**ABOUT THIS EXERCISE**
Some lines below may hold the string "agent". Count them and give only the total.

**INPUT RECORDS**
[Start of section]

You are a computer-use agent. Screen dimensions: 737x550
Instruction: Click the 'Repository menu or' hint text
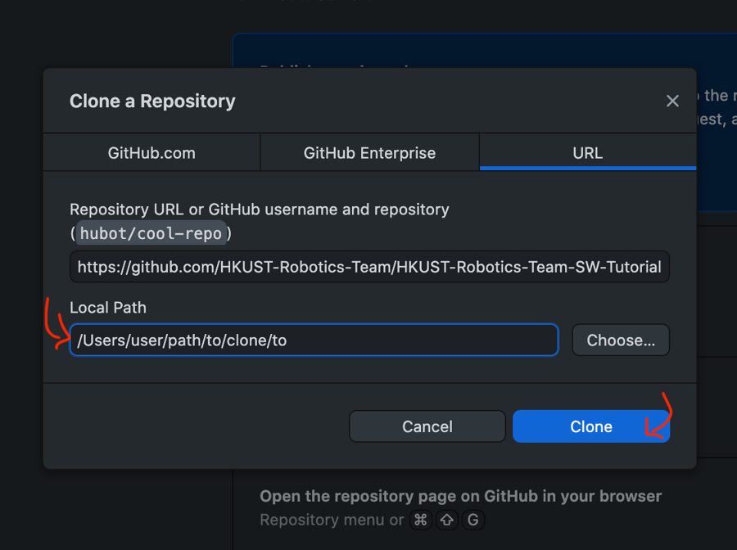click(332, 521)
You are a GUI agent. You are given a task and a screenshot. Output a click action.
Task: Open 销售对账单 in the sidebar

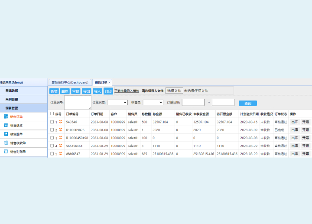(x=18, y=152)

[End of section]
[Start of section]

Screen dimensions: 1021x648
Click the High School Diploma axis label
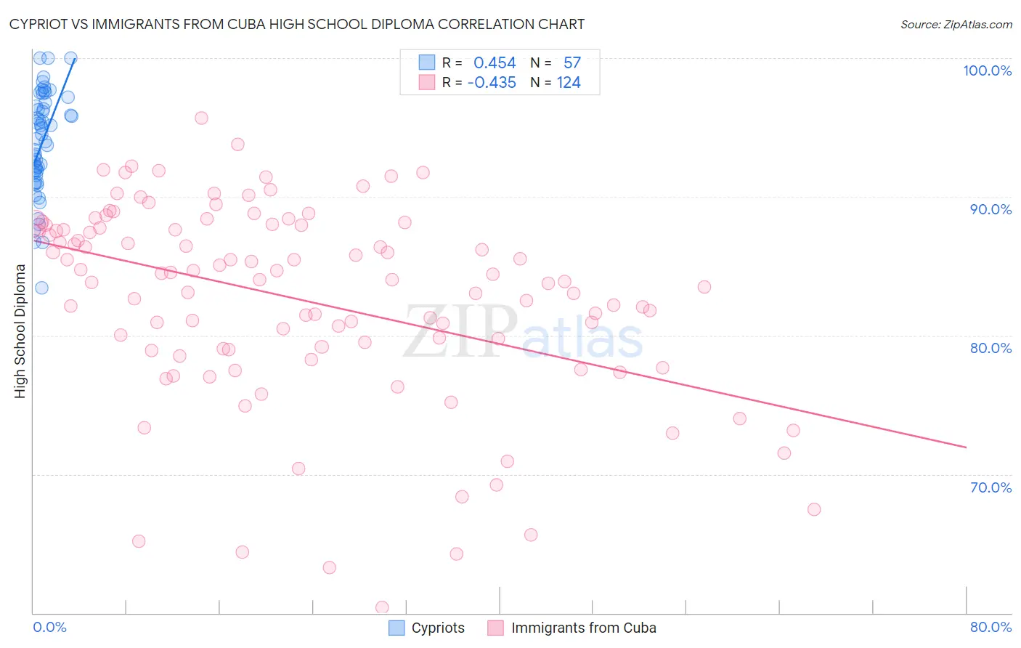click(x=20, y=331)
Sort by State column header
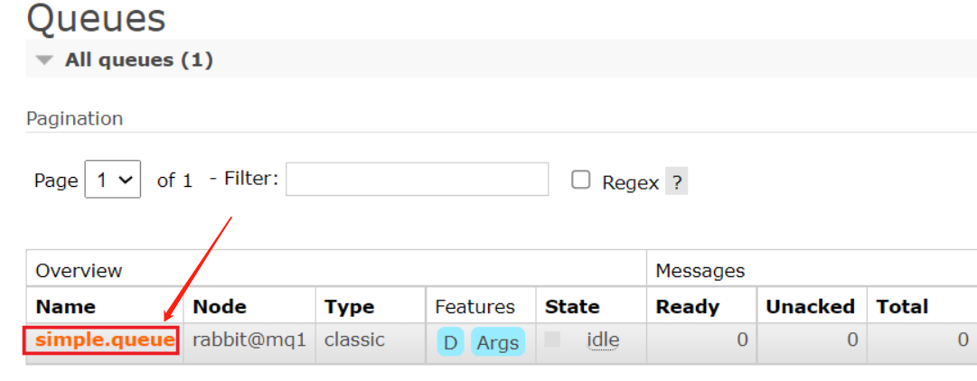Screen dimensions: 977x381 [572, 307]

[End of section]
[Start of section]

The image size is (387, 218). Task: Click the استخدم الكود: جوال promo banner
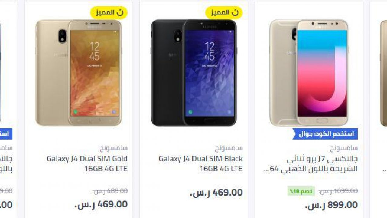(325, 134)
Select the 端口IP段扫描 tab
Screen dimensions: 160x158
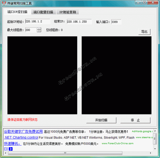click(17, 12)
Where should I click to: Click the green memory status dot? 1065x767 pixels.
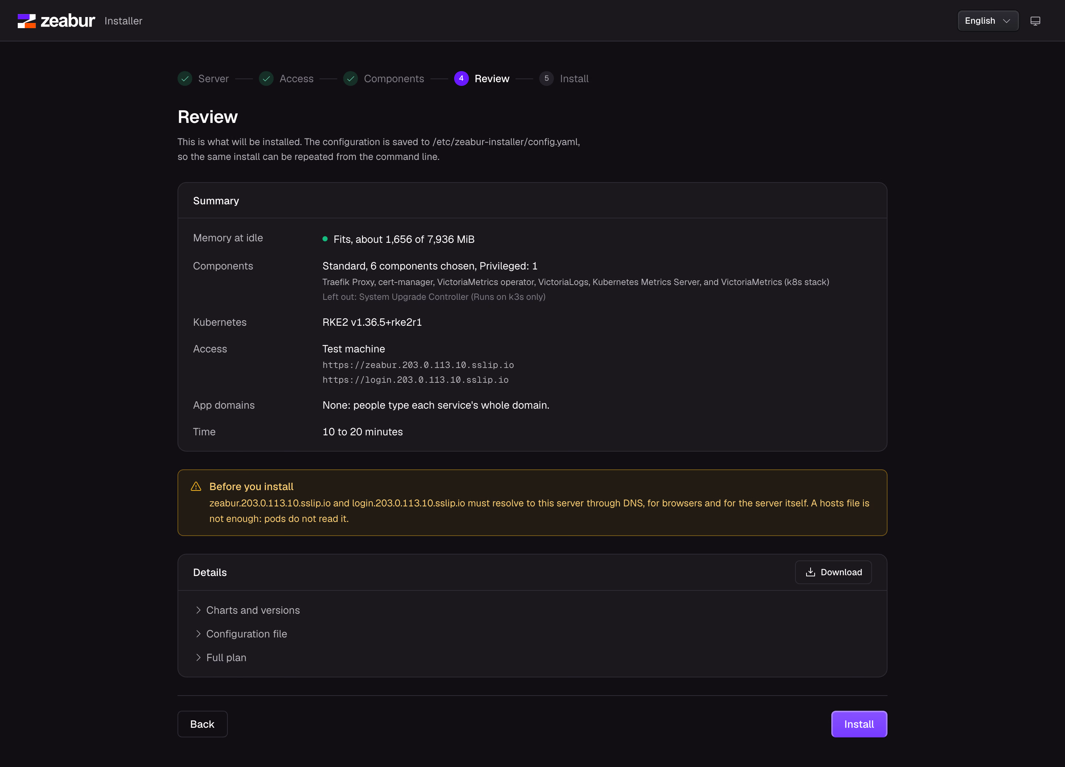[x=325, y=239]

[End of section]

**RESPONSE AREA**
2